Work item: Each line of the material must be returned exactly.
┏━━
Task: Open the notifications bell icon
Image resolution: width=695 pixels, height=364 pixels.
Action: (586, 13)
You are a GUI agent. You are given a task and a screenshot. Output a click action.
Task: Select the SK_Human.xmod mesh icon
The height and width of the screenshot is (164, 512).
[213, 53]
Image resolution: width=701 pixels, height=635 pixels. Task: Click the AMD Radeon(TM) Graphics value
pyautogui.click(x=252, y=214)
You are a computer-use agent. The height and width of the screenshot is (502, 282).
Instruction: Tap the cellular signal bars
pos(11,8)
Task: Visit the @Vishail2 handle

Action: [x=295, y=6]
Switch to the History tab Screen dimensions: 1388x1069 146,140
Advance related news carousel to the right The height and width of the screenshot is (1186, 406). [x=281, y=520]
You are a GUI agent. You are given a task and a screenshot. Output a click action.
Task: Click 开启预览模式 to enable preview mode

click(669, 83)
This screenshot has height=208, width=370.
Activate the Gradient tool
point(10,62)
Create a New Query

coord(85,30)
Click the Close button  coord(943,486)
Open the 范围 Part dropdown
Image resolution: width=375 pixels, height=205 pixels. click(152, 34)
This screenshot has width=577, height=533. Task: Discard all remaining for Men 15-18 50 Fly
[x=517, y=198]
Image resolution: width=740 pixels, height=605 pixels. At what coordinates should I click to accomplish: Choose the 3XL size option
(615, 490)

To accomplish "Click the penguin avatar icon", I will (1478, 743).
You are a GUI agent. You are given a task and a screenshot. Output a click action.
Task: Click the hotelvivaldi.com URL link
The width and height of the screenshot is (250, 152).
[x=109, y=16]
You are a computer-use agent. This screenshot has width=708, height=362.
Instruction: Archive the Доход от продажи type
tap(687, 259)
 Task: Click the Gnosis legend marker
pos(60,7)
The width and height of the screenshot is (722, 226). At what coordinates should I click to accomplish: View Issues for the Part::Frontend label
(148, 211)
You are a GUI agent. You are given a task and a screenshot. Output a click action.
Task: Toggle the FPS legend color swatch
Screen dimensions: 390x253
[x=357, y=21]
┗━━
Expected output:
Task: Open the notifications bell icon
Image resolution: width=695 pixels, height=364 pixels.
Action: (586, 13)
You are a GUI agent. You are given a task and a screenshot. Output a click action.
Task: Select the SK_Human.xmod mesh icon
The height and width of the screenshot is (164, 512).
[213, 53]
Image resolution: width=701 pixels, height=635 pixels. Task: Click the AMD Radeon(TM) Graphics value
pyautogui.click(x=252, y=214)
You are a computer-use agent. The height and width of the screenshot is (502, 282).
Instruction: Tap the cellular signal bars
pos(11,8)
Task: Visit the @Vishail2 handle

Action: [x=295, y=6]
Switch to the History tab Screen dimensions: 1388x1069 146,140
Advance related news carousel to the right The height and width of the screenshot is (1186, 406). [x=281, y=520]
You are a GUI agent. You are given a task and a screenshot. Output a click action.
Task: Click 开启预览模式 to enable preview mode

click(669, 83)
This screenshot has height=208, width=370.
Activate the Gradient tool
point(10,62)
Create a New Query

coord(85,30)
Click the Close button  coord(943,486)
Open the 范围 Part dropdown
Image resolution: width=375 pixels, height=205 pixels. click(152, 34)
This screenshot has width=577, height=533. Task: Discard all remaining for Men 15-18 50 Fly
[x=517, y=198]
Image resolution: width=740 pixels, height=605 pixels. At what coordinates should I click to accomplish: Choose the 3XL size option
(615, 490)

To accomplish "Click the penguin avatar icon", I will (1478, 743).
You are a GUI agent. You are given a task and a screenshot. Output a click action.
Task: Click the hotelvivaldi.com URL link
The width and height of the screenshot is (250, 152).
[x=109, y=16]
You are a computer-use agent. This screenshot has width=708, height=362.
Instruction: Archive the Доход от продажи type
tap(687, 259)
 Task: Click the Gnosis legend marker
pos(60,7)
The width and height of the screenshot is (722, 226). At what coordinates should I click to accomplish: View Issues for the Part::Frontend label
(148, 211)
You are a GUI agent. You are given a task and a screenshot. Output a click action.
Task: Toggle the FPS legend color swatch
Screen dimensions: 390x253
[x=357, y=21]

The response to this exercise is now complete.